Last weekend I ran the Holiday Half Marathon in Portland Oregon. I have actually lost track of how many times I’ve run that race, and Facebook was of little help with all those random cold and sweaty memory pictures. I’m going to guess about five times with the half marathon and another one or two with the 5K distance. It is one of my traditional races each year because of its perfect timing in the midst of all the holiday hustle and celebrational sugars. Getting away from it all for 13.1 miles is exactly the break I need.

For this year’s race, I had a 2:15 time goal (strong but definitely do-able for me) and a focus on just enjoying the morning. Work has been extra busy lately and I had other plans for the rest of the day. A grumpy race wouldn’t help with any of the rest I desperately needed.

A few miles into the race (which had perfect weather, cold but not frozen, overcast but not raining), I was struggling a bit on motivation. “Enjoyment” just wasn’t getting those miles done. So I broke the race down into smaller milestones:

  • Mile 1 – The first mile was the biggest uphill of the course. There would be other hills, but nothing like that forever one.
  • Mile 3 – After about two minutes past that sign, I could solidly say I only had single digit miles left to go.
  • Mile 6.5 – Turnaround point. Every step was one closer to the finish line, instead of one farther away.
  • Mile 11 – The gingerbread cookie station. I took a picture, and then swallowed that little man whole…With no regrets.
  • Mile 12 – Remember that first mile? An out-and-back course means what goes up forever gets to go down forever (though it didn’t seem quite as far down as it had up).
  • Mile 13.1 – Stop running. There was also a medal, some soup, and other things, but really it was about stopping with the running.

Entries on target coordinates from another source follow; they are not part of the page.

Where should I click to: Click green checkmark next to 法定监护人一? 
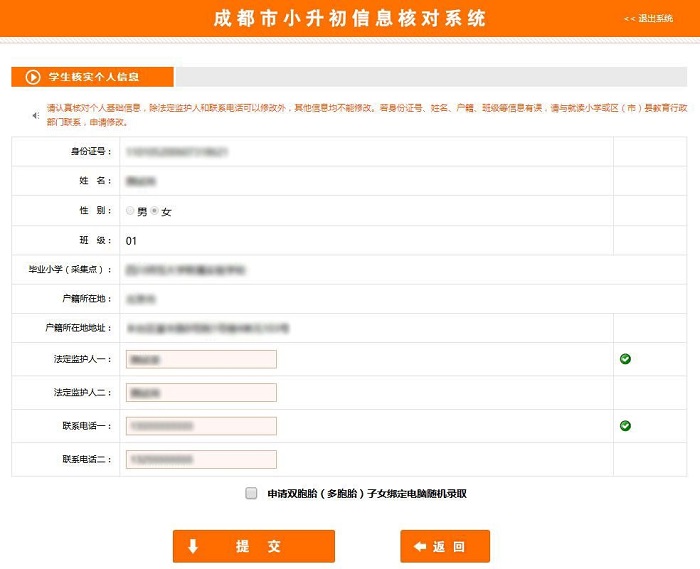click(x=625, y=359)
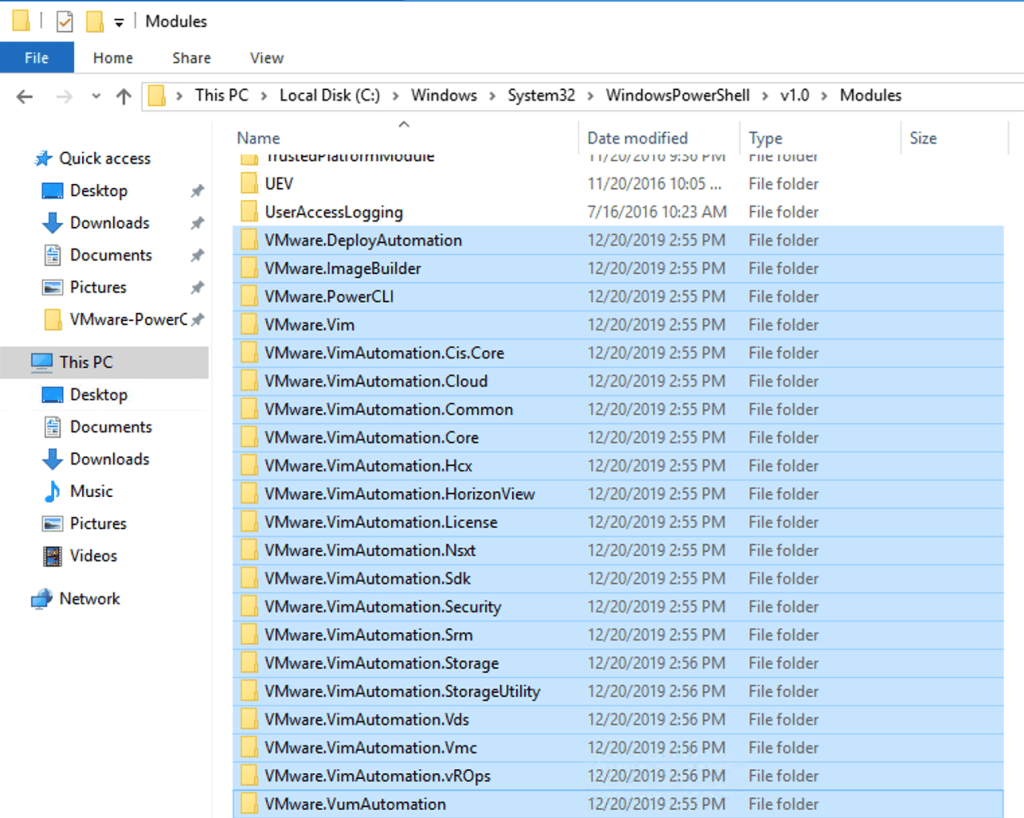Screen dimensions: 1024x818
Task: Open Customize Quick Access Toolbar dropdown
Action: 119,22
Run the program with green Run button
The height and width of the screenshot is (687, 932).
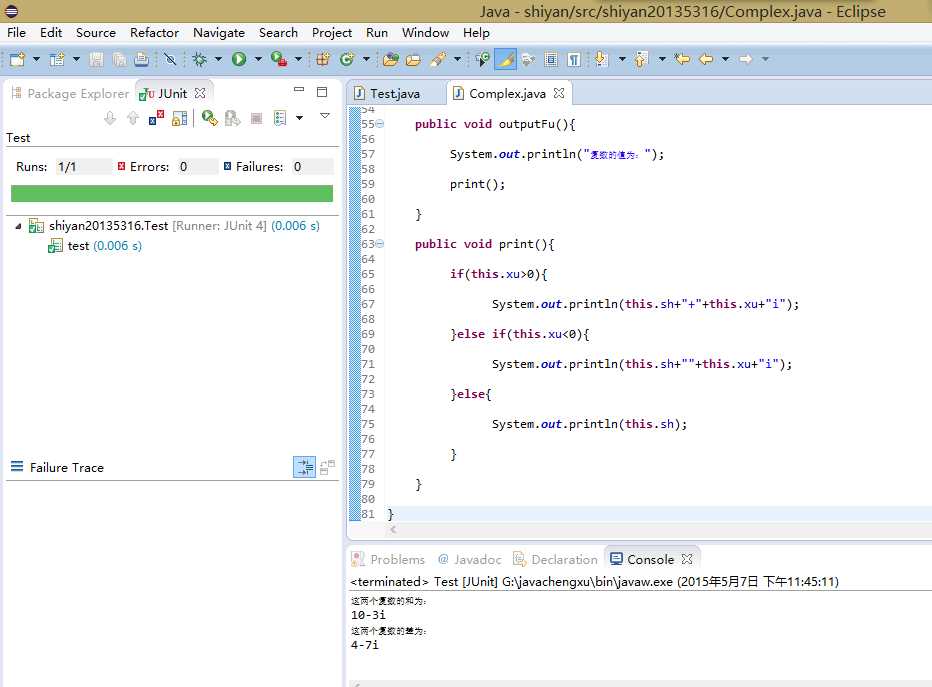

Running is a challenge, even after doing it for almost a decade. But I maintain that it’s a challenge that is worth it, and one that anyone can make it through, IF they want it and IF they figure out what victory looks like to them.

For me last week, victory was the smile on my face at Mile 13.1 when I crossed the finish line at 2:10.24. Boom Baby!

I’ve survived 15 marathons and one Ph.D. program. So…now what? I’ve learned through the journeys that it’s not about intelligence, speed, magic beans, or waiting for it to get easy. It’s about strength and perseverance. This year’s blog series will be about #WhatsNext after crossing some major finish lines, and preparing for new starting lines as a runner and a (not that kind of) doctor. I am #RunPhD.